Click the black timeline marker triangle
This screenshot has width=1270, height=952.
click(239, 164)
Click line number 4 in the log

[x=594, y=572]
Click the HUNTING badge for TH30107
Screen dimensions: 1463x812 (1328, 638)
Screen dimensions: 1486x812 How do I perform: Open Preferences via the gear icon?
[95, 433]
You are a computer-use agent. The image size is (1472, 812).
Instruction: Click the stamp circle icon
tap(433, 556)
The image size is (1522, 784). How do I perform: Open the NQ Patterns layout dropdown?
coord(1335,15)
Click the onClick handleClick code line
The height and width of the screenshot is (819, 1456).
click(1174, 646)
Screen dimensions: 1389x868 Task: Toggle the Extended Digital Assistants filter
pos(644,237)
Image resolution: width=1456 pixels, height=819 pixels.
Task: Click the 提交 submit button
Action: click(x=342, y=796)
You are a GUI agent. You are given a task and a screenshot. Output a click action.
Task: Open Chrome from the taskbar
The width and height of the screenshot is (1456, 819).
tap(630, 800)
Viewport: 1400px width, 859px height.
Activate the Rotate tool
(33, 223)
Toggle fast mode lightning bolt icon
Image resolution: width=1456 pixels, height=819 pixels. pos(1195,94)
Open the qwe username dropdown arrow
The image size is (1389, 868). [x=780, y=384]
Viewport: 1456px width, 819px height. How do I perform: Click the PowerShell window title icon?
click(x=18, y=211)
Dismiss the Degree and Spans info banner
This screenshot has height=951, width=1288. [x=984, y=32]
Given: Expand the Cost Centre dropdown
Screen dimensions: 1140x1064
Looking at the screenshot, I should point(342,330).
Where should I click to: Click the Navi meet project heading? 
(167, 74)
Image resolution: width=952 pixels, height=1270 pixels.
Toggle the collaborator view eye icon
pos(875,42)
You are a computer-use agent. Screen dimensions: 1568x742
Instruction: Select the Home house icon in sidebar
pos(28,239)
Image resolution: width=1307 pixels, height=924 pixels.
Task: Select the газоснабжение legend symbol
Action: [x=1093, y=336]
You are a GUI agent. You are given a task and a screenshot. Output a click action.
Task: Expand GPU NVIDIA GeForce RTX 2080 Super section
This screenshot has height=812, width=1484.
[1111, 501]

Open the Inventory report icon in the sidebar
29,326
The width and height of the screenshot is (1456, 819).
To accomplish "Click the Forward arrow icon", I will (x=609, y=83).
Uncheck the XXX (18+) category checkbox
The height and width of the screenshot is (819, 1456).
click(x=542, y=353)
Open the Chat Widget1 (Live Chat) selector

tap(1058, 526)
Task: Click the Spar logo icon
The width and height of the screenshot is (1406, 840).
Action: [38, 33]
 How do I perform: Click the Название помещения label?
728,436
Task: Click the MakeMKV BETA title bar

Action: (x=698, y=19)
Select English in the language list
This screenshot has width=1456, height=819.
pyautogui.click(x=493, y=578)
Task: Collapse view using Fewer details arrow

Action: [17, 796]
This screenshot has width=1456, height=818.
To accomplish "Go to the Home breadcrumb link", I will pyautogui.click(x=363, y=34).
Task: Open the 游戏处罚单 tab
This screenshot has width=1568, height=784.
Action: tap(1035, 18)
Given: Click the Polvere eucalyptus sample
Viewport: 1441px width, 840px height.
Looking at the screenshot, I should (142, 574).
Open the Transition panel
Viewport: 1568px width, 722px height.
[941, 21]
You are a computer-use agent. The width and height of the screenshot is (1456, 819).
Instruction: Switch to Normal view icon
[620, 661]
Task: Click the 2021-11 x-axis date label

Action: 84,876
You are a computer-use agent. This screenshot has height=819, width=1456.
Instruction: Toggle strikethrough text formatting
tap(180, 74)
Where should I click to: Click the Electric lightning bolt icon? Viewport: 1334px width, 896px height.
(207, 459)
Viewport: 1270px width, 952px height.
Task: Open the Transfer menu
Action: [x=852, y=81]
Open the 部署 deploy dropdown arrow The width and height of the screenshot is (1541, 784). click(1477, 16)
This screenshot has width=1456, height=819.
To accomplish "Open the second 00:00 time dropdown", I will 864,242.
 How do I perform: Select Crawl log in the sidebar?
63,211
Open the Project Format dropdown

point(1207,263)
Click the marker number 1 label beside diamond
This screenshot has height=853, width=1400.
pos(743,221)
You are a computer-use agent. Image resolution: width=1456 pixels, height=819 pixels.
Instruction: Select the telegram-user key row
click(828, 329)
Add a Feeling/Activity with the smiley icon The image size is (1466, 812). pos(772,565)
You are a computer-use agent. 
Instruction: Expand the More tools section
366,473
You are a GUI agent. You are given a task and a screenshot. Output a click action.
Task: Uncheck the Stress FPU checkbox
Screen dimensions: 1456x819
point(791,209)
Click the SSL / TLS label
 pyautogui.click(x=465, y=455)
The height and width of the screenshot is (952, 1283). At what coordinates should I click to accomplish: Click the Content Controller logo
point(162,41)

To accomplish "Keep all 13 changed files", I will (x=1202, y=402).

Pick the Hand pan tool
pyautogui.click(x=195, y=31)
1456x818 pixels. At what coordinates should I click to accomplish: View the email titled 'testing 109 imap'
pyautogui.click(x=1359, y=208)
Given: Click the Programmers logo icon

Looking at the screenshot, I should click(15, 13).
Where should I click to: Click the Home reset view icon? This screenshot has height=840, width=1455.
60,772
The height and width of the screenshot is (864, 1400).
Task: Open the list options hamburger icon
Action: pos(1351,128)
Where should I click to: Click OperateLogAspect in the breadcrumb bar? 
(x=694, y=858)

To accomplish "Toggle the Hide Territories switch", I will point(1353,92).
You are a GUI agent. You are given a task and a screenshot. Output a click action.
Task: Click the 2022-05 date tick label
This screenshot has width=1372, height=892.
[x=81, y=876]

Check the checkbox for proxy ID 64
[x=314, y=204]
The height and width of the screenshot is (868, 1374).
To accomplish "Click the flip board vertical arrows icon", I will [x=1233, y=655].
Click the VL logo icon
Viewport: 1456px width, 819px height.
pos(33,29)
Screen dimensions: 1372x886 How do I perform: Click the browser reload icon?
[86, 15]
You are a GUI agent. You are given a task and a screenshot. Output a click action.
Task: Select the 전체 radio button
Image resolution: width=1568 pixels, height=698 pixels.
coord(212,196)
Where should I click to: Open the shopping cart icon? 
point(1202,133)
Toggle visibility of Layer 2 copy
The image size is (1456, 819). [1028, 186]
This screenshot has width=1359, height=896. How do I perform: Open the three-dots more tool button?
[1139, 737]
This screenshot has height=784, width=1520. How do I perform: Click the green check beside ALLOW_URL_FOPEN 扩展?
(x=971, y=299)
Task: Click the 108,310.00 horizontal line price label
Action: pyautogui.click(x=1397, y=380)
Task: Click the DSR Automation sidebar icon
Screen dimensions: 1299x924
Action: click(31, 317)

══════

[WHAT THE EXERCISE ASKS] Every line of the data above should be copied exactly.

[TASK SOLUTION]
Click the black timeline marker triangle
This screenshot has width=1270, height=952.
click(239, 164)
Click line number 4 in the log

[x=594, y=572]
Click the HUNTING badge for TH30107
Screen dimensions: 1463x812 (1328, 638)
Screen dimensions: 1486x812 How do I perform: Open Preferences via the gear icon?
[95, 433]
You are a computer-use agent. The image size is (1472, 812).
Instruction: Click the stamp circle icon
tap(433, 556)
The image size is (1522, 784). How do I perform: Open the NQ Patterns layout dropdown?
coord(1335,15)
Click the onClick handleClick code line
The height and width of the screenshot is (819, 1456).
click(1174, 646)
Screen dimensions: 1389x868 Task: Toggle the Extended Digital Assistants filter
pos(644,237)
Image resolution: width=1456 pixels, height=819 pixels.
Task: Click the 提交 submit button
Action: click(x=342, y=796)
You are a GUI agent. You are given a task and a screenshot. Output a click action.
Task: Open Chrome from the taskbar
The width and height of the screenshot is (1456, 819).
tap(630, 800)
Viewport: 1400px width, 859px height.
Activate the Rotate tool
(33, 223)
Toggle fast mode lightning bolt icon
Image resolution: width=1456 pixels, height=819 pixels. pos(1195,94)
Open the qwe username dropdown arrow
The image size is (1389, 868). [x=780, y=384]
Viewport: 1456px width, 819px height. How do I perform: Click the PowerShell window title icon?
click(x=18, y=211)
Dismiss the Degree and Spans info banner
This screenshot has height=951, width=1288. [x=984, y=32]
Given: Expand the Cost Centre dropdown
Screen dimensions: 1140x1064
Looking at the screenshot, I should point(342,330).
Where should I click to: Click the Navi meet project heading? 
(167, 74)
Image resolution: width=952 pixels, height=1270 pixels.
Toggle the collaborator view eye icon
pos(875,42)
You are a computer-use agent. Screen dimensions: 1568x742
Instruction: Select the Home house icon in sidebar
pos(28,239)
Image resolution: width=1307 pixels, height=924 pixels.
Task: Select the газоснабжение legend symbol
Action: [x=1093, y=336]
You are a GUI agent. You are given a task and a screenshot. Output a click action.
Task: Expand GPU NVIDIA GeForce RTX 2080 Super section
This screenshot has height=812, width=1484.
[1111, 501]

Open the Inventory report icon in the sidebar
29,326
The width and height of the screenshot is (1456, 819).
To accomplish "Click the Forward arrow icon", I will (x=609, y=83).
Uncheck the XXX (18+) category checkbox
The height and width of the screenshot is (819, 1456).
click(x=542, y=353)
Open the Chat Widget1 (Live Chat) selector

tap(1058, 526)
Task: Click the Spar logo icon
The width and height of the screenshot is (1406, 840).
Action: [38, 33]
 How do I perform: Click the Название помещения label?
728,436
Task: Click the MakeMKV BETA title bar

Action: (x=698, y=19)
Select English in the language list
This screenshot has width=1456, height=819.
pyautogui.click(x=493, y=578)
Task: Collapse view using Fewer details arrow

Action: [17, 796]
This screenshot has width=1456, height=818.
To accomplish "Go to the Home breadcrumb link", I will pyautogui.click(x=363, y=34).
Task: Open the 游戏处罚单 tab
This screenshot has width=1568, height=784.
Action: tap(1035, 18)
Given: Click the Polvere eucalyptus sample
Viewport: 1441px width, 840px height.
Looking at the screenshot, I should (142, 574).
Open the Transition panel
Viewport: 1568px width, 722px height.
[941, 21]
You are a computer-use agent. The width and height of the screenshot is (1456, 819).
Instruction: Switch to Normal view icon
[620, 661]
Task: Click the 2021-11 x-axis date label

Action: 84,876
You are a computer-use agent. This screenshot has height=819, width=1456.
Instruction: Toggle strikethrough text formatting
tap(180, 74)
Where should I click to: Click the Electric lightning bolt icon? Viewport: 1334px width, 896px height.
(207, 459)
Viewport: 1270px width, 952px height.
Task: Open the Transfer menu
Action: [x=852, y=81]
Open the 部署 deploy dropdown arrow The width and height of the screenshot is (1541, 784). click(1477, 16)
This screenshot has width=1456, height=819.
To accomplish "Open the second 00:00 time dropdown", I will 864,242.
 How do I perform: Select Crawl log in the sidebar?
63,211
Open the Project Format dropdown

point(1207,263)
Click the marker number 1 label beside diamond
This screenshot has height=853, width=1400.
pos(743,221)
You are a computer-use agent. Image resolution: width=1456 pixels, height=819 pixels.
Instruction: Select the telegram-user key row
click(828, 329)
Add a Feeling/Activity with the smiley icon The image size is (1466, 812). pos(772,565)
You are a computer-use agent. 
Instruction: Expand the More tools section
366,473
You are a GUI agent. You are given a task and a screenshot. Output a click action.
Task: Uncheck the Stress FPU checkbox
Screen dimensions: 1456x819
point(791,209)
Click the SSL / TLS label
 pyautogui.click(x=465, y=455)
The height and width of the screenshot is (952, 1283). At what coordinates should I click to accomplish: Click the Content Controller logo
point(162,41)

To accomplish "Keep all 13 changed files", I will (x=1202, y=402).

Pick the Hand pan tool
pyautogui.click(x=195, y=31)
1456x818 pixels. At what coordinates should I click to accomplish: View the email titled 'testing 109 imap'
pyautogui.click(x=1359, y=208)
Given: Click the Programmers logo icon

Looking at the screenshot, I should click(15, 13).
Where should I click to: Click the Home reset view icon? This screenshot has height=840, width=1455.
60,772
The height and width of the screenshot is (864, 1400).
Task: Open the list options hamburger icon
Action: pos(1351,128)
Where should I click to: Click OperateLogAspect in the breadcrumb bar? 
(x=694, y=858)

To accomplish "Toggle the Hide Territories switch", I will point(1353,92).
You are a GUI agent. You are given a task and a screenshot. Output a click action.
Task: Click the 2022-05 date tick label
This screenshot has width=1372, height=892.
[x=81, y=876]

Check the checkbox for proxy ID 64
[x=314, y=204]
The height and width of the screenshot is (868, 1374).
To accomplish "Click the flip board vertical arrows icon", I will [x=1233, y=655].
Click the VL logo icon
Viewport: 1456px width, 819px height.
pos(33,29)
Screen dimensions: 1372x886 How do I perform: Click the browser reload icon?
[86, 15]
You are a GUI agent. You are given a task and a screenshot. Output a click action.
Task: Select the 전체 radio button
Image resolution: width=1568 pixels, height=698 pixels.
coord(212,196)
Where should I click to: Open the shopping cart icon? 
point(1202,133)
Toggle visibility of Layer 2 copy
The image size is (1456, 819). [1028, 186]
This screenshot has width=1359, height=896. How do I perform: Open the three-dots more tool button?
[1139, 737]
This screenshot has height=784, width=1520. How do I perform: Click the green check beside ALLOW_URL_FOPEN 扩展?
(x=971, y=299)
Task: Click the 108,310.00 horizontal line price label
Action: pyautogui.click(x=1397, y=380)
Task: Click the DSR Automation sidebar icon
Screen dimensions: 1299x924
Action: click(31, 317)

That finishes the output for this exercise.